Aufgabe: Führen Sie den Text über die Erwartungen der Generation Y an Arbeitgeber im Anschluss an seinen letzten Satz weiter.

Textauszug:
•••

Generation Y fragt nach CSR
Immer mehr junge Menschen fragen im Bewerbungsgespräch, wie es um die Nachhaltigkeit im Unternehmen bestellt ist. Doch genau hier zeigt sich das Dilemma, denn die Nachfrage im Bereich Nachhaltigkeit und CSR ist höher als das Angebot.
09.12.2014
Dražen Mario Odak von der Stephan Unternehmens- und Personalberatung in Bad Homburg bestätigt, dass „der beste Job der Welt, so wie er mir gefällt", ganz oben auf dem selbstverwirklichten Wunschzettel der Generation Y steht. Die im Oktober 2014 veröffentlichte Studie „Das Arbeitgeberverhalten der Generation Y" des SVI-Stiftungslehrstuhls für Marketing der HHL Leipzig Graduate School of Management und der Non-Profit-Organisation Enactus, in der sich weltweit rund 67.000 Studierende, 1.600 Hochschulen und 440 Unternehmen in 36 Ländern engagieren, geht der These „Sinnsucher-Generation Y" nach.
Wie stellt sich die Generation die ideale Arbeitssituation nach dem Studium vor? Hier zeigt sich unter anderem, dass 62 Prozent eine selbstbestimmte Arbeitsweise wünschen und 55 Prozent anlassbezogenes, spontanes Feedback dem institutionalisierten Feedback vorziehen. „Der von dieser Generation eingeforderte Arbeitsstil dürfte Führungskräfte in Unternehmen einiges abverlangen. Mit dem regulären Feedbackturnus im Rahmen von Mitarbeitergesprächen wird sich die Generation Y unserem Eindruck nach nicht mehr zufrieden geben", sagt Silko Pfeil vom SVI-Stiftungslehrstuhl für Marketing an der HHL, der die Studie wissenschaftlich begleitet hat.

•••

Datenauszüge:
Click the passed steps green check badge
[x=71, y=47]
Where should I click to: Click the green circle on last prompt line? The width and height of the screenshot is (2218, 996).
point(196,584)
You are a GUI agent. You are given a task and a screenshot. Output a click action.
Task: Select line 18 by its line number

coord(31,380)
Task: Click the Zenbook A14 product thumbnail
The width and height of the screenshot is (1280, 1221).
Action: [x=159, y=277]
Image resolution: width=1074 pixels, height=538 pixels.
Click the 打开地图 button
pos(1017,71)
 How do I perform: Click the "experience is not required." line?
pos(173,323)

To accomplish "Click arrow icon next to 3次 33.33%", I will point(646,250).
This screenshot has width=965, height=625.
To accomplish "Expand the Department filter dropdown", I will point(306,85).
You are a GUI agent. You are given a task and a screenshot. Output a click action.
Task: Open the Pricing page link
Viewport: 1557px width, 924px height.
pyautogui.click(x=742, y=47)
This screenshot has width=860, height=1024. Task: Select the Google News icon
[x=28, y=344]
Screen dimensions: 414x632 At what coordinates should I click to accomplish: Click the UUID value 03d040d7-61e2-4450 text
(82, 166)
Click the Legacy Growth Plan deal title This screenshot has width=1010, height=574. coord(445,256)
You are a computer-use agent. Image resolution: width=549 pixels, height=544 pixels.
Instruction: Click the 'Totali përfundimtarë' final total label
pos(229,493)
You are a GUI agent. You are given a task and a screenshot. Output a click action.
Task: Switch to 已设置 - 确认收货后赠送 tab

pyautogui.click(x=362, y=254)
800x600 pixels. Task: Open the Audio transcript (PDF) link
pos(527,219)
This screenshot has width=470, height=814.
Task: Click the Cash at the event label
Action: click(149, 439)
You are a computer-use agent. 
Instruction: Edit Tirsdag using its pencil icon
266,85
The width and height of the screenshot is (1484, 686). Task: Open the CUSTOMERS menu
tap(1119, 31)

•••

Ergebnis:
Den Eigenanspruch, den perfekten Job nach Bachelor & Co. einzufordern oder „backen" zu können, leiten die jungen Menschen nach Meinung von Odak häufig aus der Fähigkeit und dem Selbstverständnis ab, ein besonders reflektiertes Lebens- und Gesellschaftsverständnis zu haben. Zwar werden Werte und Bescheidenheit als neue Maxime hochgehalten, aber es scheint, dass der Grund dafür nur noch die eigene Selbstverwirklichung ist.
Dass dies möglicherweise eine Schwachstelle der Generation Y ist, bemerkt auch der Nachhaltigkeits- und Marketingexperte Klaus Stallbaum, dem das vornehmliche Kreisen um sich selbst auffällt. Es gäbe selten einen Link auf die Gemeinschaft, der - naturgemäß noch - „fehlende Resonanzboden gelebter Lebenszyklen" taugt seiner Meinung nach schwerlich zum Humus für Lebensweisheiten.
Fehlendes Lebensfundament
„Das Gut eines über Generationen, oft altruistisch und entbehrungsvoll erarbeiteten gesellschaftlichen Basiswohlstands wie Frieden und Sicherheit, Wohlfahrt etc. wird nicht in die eigene Reflexion integriert, sondern einfach vorausgesetzt", sagt auch Odak, der zudem darauf verweist, dass das Anspruchsdenken der Generation Y in den wenigsten Fällen auf eigener Lebenserfahrung und Lebenserkenntnis basiert.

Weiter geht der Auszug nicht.